Records provided:

◆ ◆ ◆ ◆ ◆

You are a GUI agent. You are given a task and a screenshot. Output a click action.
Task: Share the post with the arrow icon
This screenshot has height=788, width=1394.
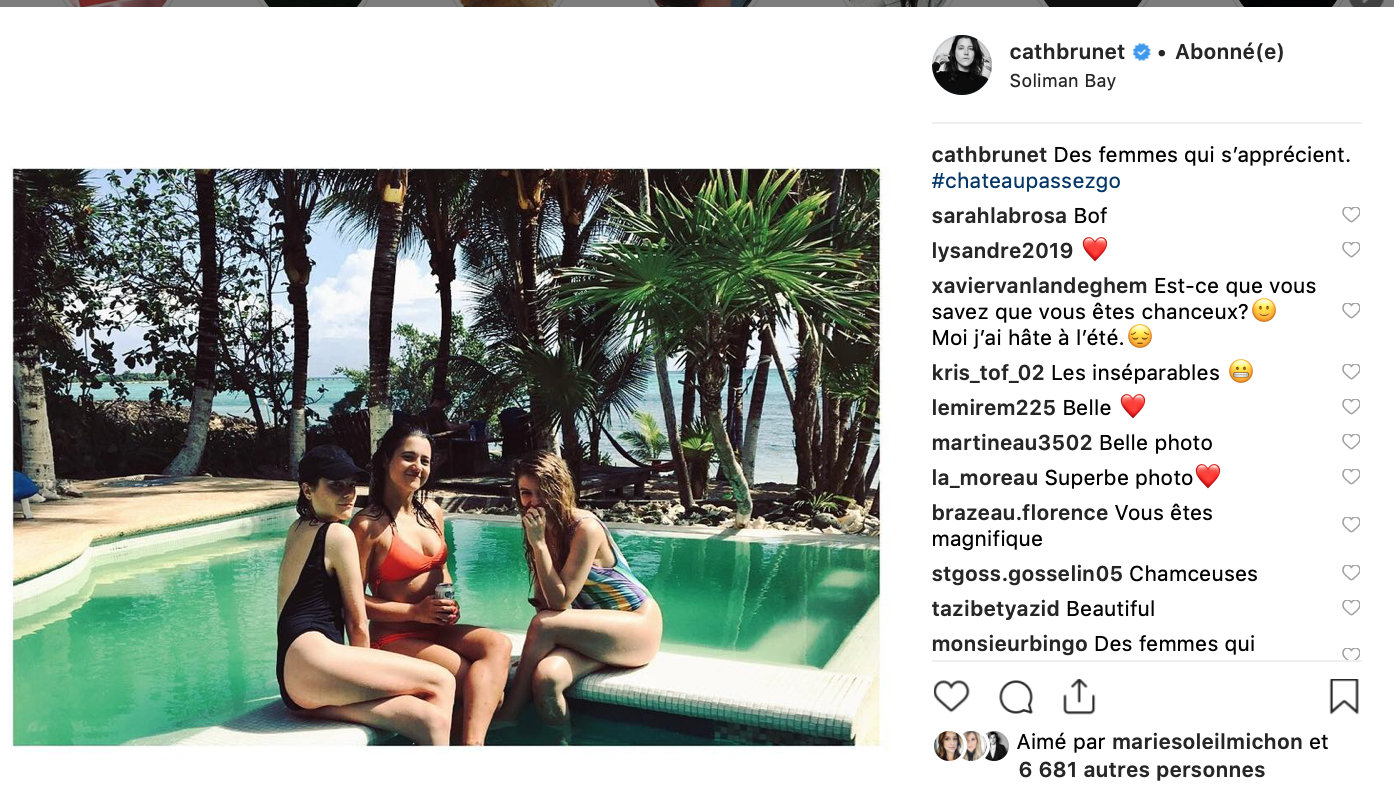[x=1079, y=696]
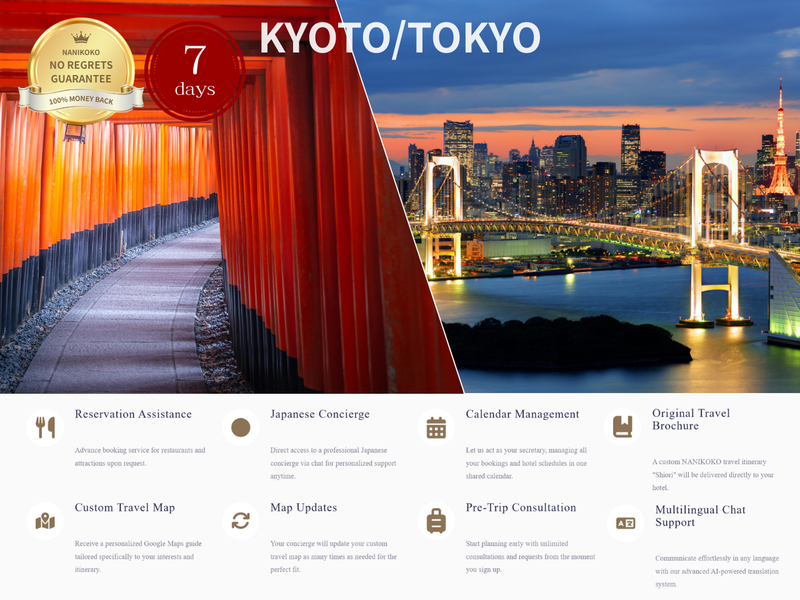800x600 pixels.
Task: Open the Calendar Management link
Action: 521,412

◆ ◆ ◆ ◆ ◆

What you should do: Transcribe the listing above in full. Pictures are not part of the copy.

Answer box:
You are a GUI agent. You are given a task and a screenshot. Output a click action.
Task: Share the post with the arrow icon
This screenshot has height=788, width=1394.
[x=1079, y=696]
800x600 pixels.
Task: Open the Calendar Management link
Action: 521,412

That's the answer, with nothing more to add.